Chronic Lymphocytic Leukemia

Status
Recruiting
Phase
Phase 2
Locations
United States
Study Type
Interventional
Intervention
Nicotinamide
Placebo
Sponsored by
University of Utah
About
Eligibility
Locations
Arms
Outcomes
Full info

About this trial

This is an interventional treatment trial for Chronic Lymphocytic Leukemia

Eligibility Criteria

18 Years - undefined (Adult, Older Adult)All SexesDoes not accept healthy volunteers

Inclusion Criteria:

  • Male or female subject aged ≥ 18 years.
  • Histologically confirmed diagnosis of CLL per iwCLL criteria.
  • History of ≥1 non-melanoma skin cancer (NMSC) diagnosed within the last 5 years

  • Adequate liver function as defined as:

    • Total Bilirubin ≤ 1.5x institutional upper limit of normal (ULN)

      ---Subjects with a known diagnosis of Gilbert's Syndrome: direct bilirubin ≤ 1.5x ULN

    • AST(SGOT)/ALT(SGPT) ≤ 3 × institutional ULN

  • For female subjects: Negative pregnancy test or evidence of post-menopausal status. The post-menopausal status will be defined as having been amenorrheic for 12 months without an alternative medical cause. The following age-specific requirements apply:

    --Women < 50 years of age:

    • Amenorrheic for ≥ 12 months following cessation of exogenous hormonal treatments; and
    • Luteinizing hormone and follicle-stimulating hormone levels in the post-menopausal range for the institution; or
    • Underwent surgical sterilization (bilateral oophorectomy or hysterectomy).

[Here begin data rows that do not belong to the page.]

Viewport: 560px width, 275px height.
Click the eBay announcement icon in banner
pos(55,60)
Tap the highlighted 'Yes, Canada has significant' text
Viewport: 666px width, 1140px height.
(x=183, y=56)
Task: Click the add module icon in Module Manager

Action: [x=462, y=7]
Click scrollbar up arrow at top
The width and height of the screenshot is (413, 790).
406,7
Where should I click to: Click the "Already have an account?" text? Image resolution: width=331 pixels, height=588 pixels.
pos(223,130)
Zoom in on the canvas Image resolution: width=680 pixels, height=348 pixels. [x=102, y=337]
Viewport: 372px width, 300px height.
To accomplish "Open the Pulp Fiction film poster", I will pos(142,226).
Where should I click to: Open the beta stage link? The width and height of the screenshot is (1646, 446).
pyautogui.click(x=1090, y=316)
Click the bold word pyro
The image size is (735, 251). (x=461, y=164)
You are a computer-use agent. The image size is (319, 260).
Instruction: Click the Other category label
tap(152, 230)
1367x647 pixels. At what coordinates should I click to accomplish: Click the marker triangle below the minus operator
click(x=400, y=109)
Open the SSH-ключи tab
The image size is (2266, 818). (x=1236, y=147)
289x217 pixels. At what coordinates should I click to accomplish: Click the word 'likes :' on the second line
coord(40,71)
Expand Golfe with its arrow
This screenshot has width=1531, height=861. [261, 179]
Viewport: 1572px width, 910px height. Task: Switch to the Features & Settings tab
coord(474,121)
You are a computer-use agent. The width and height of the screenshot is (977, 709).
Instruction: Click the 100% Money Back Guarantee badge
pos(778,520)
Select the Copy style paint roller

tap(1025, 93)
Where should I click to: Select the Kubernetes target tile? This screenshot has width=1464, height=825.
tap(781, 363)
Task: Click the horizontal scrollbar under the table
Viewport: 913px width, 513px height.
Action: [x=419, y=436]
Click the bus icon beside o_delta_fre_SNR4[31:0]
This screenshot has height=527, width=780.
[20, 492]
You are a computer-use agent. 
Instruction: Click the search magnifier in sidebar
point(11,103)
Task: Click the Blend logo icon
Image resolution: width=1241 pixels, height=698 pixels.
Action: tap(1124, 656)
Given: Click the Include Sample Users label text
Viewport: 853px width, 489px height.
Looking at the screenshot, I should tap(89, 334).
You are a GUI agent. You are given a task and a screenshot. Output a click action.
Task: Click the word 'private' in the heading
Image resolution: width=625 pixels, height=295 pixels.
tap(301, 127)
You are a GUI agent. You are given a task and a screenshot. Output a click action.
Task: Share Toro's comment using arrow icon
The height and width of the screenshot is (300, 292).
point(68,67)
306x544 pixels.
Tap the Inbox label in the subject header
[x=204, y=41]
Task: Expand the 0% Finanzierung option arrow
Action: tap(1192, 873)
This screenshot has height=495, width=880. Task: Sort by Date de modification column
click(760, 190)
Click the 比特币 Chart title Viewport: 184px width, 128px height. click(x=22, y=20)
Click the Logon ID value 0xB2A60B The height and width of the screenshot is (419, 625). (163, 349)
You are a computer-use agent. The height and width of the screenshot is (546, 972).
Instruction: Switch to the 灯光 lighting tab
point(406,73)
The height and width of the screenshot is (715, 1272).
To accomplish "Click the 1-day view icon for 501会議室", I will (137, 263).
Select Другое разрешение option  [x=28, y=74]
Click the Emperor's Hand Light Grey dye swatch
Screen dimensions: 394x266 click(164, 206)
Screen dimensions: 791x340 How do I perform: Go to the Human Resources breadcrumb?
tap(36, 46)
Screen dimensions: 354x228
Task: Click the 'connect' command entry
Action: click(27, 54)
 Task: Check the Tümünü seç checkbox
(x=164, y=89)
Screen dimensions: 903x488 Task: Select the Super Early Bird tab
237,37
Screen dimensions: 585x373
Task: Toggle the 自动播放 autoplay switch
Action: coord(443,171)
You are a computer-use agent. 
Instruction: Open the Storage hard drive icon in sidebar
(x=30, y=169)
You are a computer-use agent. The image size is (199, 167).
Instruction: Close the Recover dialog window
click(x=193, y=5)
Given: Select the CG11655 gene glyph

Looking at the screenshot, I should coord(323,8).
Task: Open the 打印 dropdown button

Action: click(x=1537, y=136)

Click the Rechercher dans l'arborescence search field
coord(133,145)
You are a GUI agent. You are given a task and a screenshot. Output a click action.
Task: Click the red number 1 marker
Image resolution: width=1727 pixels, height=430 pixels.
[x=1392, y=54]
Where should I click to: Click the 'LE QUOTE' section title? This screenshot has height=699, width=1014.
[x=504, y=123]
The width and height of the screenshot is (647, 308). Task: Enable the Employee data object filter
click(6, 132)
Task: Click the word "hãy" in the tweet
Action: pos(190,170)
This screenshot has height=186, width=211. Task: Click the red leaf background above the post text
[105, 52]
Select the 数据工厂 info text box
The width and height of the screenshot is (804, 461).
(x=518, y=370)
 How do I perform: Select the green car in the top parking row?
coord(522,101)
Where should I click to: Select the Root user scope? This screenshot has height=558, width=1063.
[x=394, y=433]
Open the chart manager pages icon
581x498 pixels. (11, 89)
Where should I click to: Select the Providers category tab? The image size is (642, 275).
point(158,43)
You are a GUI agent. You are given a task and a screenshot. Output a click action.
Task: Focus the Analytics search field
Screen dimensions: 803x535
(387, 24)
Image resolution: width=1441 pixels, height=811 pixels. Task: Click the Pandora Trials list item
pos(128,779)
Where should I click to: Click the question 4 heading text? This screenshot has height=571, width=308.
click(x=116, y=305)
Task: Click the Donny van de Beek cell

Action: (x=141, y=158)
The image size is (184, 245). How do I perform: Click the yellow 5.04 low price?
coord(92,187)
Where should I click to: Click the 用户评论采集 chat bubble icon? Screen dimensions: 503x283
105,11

  • Women ≥ 50 years of age:

    • Amenorrheic for 12 months or more following cessation of all exogenous hormonal treatments; or
    • Had radiation-induced menopause with last menses >1 year ago; or
    • Had chemotherapy-induced menopause with last menses >1 year ago; or
    • Underwent surgical sterilization (bilateral oophorectomy, bilateral salpingectomy, or hysterectomy).
  • Female subjects of childbearing potential and male subjects with a sexual partner of childbearing potential must agree to use a highly effective method of contraception as described in Section 5.4.1.

Exclusion Criteria:

  • Received chemotherapy (such as fludarabine, cyclophosphamide, bendamustine, or chlorambucil) within the last 6 months
  • Received allogeneic stem cell transplant within the last 6 months.
  • Taking nicotinamide or niacin supplements within the last 4 weeks.
  • Taken acitretin or other oral retinoids within the past 6 months
  • Received field treatment for AKs (topical use of 5-fluorouracil, imiquimod, diclofenac, retinoids; topical photodynamic therapy for AKs; laser resurfacing or chemical peel treatments for AKs) within the previous 4 weeks
  • Large areas of confluent skin cancer at baseline preventing accurate assessment and counting of individual new skin cancers
  • Need for ongoing carbamazepine use (possible interaction with nicotinamide)
  • Severe GI malabsorption that may interfere with absorption of nicotinamide (per investigator's discretion)
  • Patients with an expected life expectancy < 2 years
  • Current evidence of uncontrolled, diabetes.
  • Current evidence or history of peptic ulcer disease.
  • Known HIV infection with a detectable viral load within 6 months of the anticipated start of treatment.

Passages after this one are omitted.